New ‘webs of power’and agrarian transformations in Cambodia: Where are the women

Type Working Paper
Title New ‘webs of power’and agrarian transformations in Cambodia: Where are the women
Author(s)
Publication (Day/Month/Year) 2015
URL http://www.iss.nl/fileadmin/ASSETS/iss/Research_and_projects/Research_networks/BICAS/BICAS_WP_8-Park​.pdf
Abstract
In February 2012 Economic Land Concessions granted to private companies in Cambodia totalled 2,033,664
ha., and increased to 2,289,490 ha. by June 2013, covering 63 per cent of the country’s arable land. Foreign
Direct Investment (FDI) inflows to Cambodia grew by 73 per cent from 2011 to 2012. The country, together
with Myanmar and Vietnam, is referred to as one of the ‘emerging bright spots of the subregion’. The
significant rise in private foreign as well as domestic investment has been attributed to a combination of
factors including the rise in global demand for natural rubber, the demand for flex-crops such as palm oil and
maize and finally exports of food staples, such as rice, to food-importing countries. With over 70 per cent of
the population depending on agriculture for their livelihood, the ongoing large-scale acquisition of land is
creating a new underclass of ‘landless people who have no stake in society and nothing left to lose’, with
reports from the human rights organisation LICADHO of over 400,000 people having been affected by landgrabbing
and evictions since 2003. At the same time, new economic actors, novel coalitions of political and
economic interests and new frontiers of land and resources control are being created in a complex scenario
where local political elites, classes of landed bourgeois and foreign actors interact and coalesce shaping
property and labour regimes, creating ‘new legal and practical instruments for possessing, expropriating, or
challenging previous land controls’ and accumulating capital.

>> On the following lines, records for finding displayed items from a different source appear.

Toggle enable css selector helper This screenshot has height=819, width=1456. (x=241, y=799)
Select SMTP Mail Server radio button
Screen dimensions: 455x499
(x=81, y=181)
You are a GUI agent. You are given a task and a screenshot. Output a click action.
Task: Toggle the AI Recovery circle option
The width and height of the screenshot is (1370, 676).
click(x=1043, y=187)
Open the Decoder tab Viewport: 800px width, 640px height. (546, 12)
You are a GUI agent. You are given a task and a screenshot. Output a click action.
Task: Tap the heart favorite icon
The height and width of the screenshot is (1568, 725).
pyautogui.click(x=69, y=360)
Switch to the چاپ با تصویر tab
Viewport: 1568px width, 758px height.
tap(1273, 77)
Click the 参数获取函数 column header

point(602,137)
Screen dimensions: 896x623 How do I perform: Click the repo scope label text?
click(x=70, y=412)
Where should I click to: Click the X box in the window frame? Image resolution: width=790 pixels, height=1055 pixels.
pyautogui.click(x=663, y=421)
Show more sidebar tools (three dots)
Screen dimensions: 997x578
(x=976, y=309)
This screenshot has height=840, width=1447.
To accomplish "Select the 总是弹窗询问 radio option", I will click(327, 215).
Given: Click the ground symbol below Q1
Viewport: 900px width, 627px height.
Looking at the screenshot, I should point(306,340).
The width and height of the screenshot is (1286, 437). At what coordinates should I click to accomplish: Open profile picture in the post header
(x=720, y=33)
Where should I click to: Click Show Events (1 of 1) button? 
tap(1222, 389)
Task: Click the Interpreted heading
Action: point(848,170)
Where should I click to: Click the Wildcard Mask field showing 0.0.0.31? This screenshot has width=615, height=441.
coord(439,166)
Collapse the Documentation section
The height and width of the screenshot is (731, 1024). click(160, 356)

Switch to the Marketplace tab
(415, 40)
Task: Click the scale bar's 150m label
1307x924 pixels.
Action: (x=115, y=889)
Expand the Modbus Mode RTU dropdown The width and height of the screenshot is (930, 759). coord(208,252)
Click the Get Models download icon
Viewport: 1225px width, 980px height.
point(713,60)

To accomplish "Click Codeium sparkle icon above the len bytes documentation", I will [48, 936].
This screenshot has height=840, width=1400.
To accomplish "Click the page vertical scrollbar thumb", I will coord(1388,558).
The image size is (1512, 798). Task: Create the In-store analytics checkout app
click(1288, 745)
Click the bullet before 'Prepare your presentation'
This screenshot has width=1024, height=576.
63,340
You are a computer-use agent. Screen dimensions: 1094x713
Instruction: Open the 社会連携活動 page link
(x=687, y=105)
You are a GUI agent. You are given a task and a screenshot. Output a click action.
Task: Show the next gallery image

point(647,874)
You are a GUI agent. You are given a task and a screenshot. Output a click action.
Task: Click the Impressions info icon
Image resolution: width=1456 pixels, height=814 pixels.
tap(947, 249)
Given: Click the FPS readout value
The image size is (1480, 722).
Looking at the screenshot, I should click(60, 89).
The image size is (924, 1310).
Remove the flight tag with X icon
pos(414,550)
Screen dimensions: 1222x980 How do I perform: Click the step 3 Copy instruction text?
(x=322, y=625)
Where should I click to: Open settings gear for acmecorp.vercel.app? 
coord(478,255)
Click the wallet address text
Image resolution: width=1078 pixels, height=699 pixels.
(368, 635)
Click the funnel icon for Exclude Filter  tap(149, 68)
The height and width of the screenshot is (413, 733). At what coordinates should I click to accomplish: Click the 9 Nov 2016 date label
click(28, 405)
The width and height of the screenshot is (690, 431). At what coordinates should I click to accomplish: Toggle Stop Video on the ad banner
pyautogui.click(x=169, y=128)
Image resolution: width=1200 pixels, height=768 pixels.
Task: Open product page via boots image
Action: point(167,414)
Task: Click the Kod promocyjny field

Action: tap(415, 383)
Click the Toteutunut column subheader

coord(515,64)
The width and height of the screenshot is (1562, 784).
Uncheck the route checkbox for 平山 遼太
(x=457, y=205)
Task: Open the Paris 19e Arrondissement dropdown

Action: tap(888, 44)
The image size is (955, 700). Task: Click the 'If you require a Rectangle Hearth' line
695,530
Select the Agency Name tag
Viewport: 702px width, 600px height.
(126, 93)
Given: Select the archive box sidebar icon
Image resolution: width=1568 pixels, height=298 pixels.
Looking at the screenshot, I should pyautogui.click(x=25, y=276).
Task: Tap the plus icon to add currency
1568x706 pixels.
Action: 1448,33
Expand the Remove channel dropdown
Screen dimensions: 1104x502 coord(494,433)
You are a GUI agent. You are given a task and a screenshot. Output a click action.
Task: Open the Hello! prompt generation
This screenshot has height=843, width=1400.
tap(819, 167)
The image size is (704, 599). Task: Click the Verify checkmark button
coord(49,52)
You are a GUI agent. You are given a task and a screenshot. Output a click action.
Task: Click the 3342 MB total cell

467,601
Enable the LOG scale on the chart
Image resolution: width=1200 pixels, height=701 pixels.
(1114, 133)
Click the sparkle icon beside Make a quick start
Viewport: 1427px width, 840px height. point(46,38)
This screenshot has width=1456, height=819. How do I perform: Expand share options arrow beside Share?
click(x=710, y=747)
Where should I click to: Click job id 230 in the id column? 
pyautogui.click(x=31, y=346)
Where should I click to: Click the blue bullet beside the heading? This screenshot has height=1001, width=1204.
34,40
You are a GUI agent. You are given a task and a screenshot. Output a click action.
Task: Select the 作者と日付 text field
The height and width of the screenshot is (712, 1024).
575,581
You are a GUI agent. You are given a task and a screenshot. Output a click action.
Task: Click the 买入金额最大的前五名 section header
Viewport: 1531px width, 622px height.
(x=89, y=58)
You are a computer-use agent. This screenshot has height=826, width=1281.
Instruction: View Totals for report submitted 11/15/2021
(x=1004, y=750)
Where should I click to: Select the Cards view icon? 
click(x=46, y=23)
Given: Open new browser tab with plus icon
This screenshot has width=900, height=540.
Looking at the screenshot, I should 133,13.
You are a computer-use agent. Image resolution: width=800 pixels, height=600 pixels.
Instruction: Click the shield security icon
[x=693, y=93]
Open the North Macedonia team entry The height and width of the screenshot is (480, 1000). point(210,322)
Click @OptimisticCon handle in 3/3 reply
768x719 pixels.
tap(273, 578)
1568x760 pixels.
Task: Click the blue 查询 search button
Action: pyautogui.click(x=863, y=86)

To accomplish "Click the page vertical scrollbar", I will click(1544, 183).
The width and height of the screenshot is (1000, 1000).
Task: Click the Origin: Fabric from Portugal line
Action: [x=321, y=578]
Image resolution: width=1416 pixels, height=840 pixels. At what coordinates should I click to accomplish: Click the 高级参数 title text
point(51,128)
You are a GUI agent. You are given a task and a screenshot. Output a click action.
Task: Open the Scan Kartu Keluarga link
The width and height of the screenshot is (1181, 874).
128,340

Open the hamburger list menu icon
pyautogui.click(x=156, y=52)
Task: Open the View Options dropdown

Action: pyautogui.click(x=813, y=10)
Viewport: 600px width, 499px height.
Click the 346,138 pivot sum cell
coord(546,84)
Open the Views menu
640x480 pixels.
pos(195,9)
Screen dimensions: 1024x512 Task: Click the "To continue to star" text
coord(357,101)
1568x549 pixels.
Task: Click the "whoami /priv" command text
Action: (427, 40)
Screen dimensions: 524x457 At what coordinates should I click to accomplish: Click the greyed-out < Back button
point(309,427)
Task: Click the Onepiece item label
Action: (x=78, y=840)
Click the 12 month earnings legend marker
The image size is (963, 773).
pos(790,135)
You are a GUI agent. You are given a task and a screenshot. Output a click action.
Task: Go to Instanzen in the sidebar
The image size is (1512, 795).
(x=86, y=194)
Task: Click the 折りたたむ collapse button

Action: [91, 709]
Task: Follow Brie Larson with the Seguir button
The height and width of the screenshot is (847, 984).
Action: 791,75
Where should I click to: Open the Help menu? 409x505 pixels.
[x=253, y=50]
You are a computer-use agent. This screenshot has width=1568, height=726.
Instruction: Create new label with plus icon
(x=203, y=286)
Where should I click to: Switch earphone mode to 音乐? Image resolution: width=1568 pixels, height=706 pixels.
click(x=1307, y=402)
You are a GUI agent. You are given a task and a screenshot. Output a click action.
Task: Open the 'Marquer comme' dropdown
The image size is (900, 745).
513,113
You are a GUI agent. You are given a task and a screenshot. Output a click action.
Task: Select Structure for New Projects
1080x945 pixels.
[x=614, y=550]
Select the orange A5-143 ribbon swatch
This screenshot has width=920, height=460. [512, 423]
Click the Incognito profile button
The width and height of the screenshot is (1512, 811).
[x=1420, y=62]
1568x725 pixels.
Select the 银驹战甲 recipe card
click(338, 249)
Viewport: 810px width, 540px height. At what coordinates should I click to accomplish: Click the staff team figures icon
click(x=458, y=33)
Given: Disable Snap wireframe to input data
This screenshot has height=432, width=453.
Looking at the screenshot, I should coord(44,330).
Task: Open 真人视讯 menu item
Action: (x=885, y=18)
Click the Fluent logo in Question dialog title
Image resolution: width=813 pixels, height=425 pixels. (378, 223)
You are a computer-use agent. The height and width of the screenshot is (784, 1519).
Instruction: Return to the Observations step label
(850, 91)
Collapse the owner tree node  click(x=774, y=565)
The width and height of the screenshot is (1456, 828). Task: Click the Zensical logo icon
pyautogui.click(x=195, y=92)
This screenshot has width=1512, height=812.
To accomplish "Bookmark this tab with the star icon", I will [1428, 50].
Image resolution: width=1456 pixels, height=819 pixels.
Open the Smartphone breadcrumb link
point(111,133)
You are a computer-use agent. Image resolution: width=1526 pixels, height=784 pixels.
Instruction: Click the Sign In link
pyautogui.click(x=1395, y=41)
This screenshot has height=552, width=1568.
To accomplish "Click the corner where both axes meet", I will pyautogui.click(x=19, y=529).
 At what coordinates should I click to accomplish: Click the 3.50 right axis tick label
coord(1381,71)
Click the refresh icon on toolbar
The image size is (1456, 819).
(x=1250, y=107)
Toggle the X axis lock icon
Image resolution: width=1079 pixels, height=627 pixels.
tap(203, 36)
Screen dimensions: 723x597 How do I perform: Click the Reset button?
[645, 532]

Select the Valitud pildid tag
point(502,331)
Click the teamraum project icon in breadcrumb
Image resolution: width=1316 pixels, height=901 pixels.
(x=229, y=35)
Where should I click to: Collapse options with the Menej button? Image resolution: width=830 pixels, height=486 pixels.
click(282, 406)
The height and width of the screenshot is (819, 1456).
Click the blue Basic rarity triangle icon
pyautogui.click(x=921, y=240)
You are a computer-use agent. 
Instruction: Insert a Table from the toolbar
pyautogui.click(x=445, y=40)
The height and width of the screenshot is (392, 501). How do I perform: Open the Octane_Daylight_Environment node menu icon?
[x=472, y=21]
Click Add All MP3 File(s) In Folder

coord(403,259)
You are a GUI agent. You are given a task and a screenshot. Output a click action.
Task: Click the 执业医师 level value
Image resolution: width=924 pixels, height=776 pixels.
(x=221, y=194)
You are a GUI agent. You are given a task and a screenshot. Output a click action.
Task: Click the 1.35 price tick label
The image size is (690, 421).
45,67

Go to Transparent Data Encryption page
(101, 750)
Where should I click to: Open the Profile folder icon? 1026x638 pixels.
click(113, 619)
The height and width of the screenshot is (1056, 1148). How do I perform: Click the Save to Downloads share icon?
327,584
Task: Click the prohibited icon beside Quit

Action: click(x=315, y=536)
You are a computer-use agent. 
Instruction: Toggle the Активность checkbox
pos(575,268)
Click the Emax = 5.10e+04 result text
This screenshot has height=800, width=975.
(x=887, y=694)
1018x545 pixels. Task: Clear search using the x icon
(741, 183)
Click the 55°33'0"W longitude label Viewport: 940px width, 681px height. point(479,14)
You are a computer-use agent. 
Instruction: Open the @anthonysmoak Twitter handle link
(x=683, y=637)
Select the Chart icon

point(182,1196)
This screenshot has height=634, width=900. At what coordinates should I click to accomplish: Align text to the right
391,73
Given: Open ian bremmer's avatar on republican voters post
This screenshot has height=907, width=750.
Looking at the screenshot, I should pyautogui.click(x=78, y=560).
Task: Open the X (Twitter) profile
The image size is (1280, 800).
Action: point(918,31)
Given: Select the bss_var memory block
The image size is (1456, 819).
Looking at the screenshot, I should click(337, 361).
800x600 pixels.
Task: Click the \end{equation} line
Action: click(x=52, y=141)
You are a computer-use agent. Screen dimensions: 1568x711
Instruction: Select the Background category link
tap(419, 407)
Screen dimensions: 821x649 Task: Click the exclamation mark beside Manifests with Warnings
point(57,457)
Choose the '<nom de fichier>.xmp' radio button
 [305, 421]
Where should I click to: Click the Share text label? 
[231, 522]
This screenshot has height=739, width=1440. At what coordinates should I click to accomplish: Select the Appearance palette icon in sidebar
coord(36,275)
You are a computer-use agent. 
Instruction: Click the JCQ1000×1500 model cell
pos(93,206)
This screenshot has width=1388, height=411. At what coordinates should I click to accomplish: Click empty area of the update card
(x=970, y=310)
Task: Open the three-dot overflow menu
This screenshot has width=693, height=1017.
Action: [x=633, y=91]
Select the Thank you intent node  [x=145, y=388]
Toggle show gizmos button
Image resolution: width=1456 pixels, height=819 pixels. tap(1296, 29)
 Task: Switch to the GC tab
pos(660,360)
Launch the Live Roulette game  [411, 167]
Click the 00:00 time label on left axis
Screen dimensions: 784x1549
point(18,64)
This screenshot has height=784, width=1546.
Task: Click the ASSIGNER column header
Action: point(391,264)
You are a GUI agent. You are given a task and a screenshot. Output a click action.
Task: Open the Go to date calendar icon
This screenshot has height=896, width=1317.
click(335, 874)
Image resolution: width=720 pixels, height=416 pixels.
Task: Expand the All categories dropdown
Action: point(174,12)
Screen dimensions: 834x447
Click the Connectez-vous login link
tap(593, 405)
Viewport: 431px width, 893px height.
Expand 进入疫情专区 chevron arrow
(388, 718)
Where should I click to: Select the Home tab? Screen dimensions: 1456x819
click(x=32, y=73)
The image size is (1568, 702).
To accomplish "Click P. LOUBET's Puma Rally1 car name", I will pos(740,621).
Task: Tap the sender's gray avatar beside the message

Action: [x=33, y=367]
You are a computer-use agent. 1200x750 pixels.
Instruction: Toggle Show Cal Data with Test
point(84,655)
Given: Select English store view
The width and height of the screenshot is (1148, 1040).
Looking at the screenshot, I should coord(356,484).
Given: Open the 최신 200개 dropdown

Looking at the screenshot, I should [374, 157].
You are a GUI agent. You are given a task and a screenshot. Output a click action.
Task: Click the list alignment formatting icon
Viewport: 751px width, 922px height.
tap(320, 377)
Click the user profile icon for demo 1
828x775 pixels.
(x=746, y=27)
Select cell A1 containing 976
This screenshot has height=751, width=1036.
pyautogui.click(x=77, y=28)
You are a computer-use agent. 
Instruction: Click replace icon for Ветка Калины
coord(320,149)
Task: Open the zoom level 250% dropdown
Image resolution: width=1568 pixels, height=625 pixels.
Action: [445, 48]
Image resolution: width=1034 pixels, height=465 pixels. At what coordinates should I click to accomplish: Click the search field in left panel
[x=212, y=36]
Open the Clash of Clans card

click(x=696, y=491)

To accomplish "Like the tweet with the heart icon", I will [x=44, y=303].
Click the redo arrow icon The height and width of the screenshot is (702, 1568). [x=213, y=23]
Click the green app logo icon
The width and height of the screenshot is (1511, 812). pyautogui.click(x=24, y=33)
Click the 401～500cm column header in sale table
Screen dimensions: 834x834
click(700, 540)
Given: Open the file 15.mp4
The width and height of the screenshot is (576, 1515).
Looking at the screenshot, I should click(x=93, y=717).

This study will analyse the shifts in land control unfolding in Cambodia, and their broader consequences.
The implications of the interaction of domestic and transnational regional – Chinese, Vietnamese and Thai -
capital investment will be analysed from a gender and generational perspective, focusing on property and
labour regimes, structures of accumulation and processes of social differentiation and class formation. This
study will also analyse the underlying politics of accumulation looking at the role of mobilization and
resistance, political narratives and discourses, and the emergence and role of new actors and elite classes.